Toys are there for children to create, to imagine, to have fun and to even express themselves. So, my simple answer to the title of this blog is ‘no’, I don’t feel that Barbie distorts the body image of young girls. Barbie is just a glorified piece of plastic, with round plastic boobs and plastic white-blonde hair. Barbie was made out of plastic – just like Baby Born was, and just like remote control cars were. I was never under the illusion that I would someday become a Barbie replica – and I never felt any of my other friends would either. I was surrounded by real-life women, who were not made out of plastic and did not have permanent makeup tattooed onto their faces.
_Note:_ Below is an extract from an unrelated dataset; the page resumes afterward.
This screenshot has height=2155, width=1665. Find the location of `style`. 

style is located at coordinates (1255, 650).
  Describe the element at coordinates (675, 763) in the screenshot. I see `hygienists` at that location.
I always aspired to be like these women – I never aspired to look like Barbie, or act like her (considering her personality was somewhat bland.)
If anything, we need to concern ourselves with real-life women. I do recall aspiring to be like Rachel Stevens from S Club 7, or Emma Bunton from The Spice Girls. Rachel Stevens was awarded the title of ‘Sexiest Woman Alive’ during my childhood; and Emma Bunton often wore very little clothes and behaved very promiscuously in music videos (although she was most probably playing the character of ‘Baby Spice’)
Are these really positive role models for young girls? Both examples were sexualised in the media. Barbie was also sexualised; but as I have stated, the difference is that Barbie is plastic. Perhaps we need to be concerning ourselves more with the unsuitable role models for young girls?
But for now, I don’t feel Barbie is putting on any pressure. And, if you think she is, just don’t buy her for your children. It seems pretty simple to me!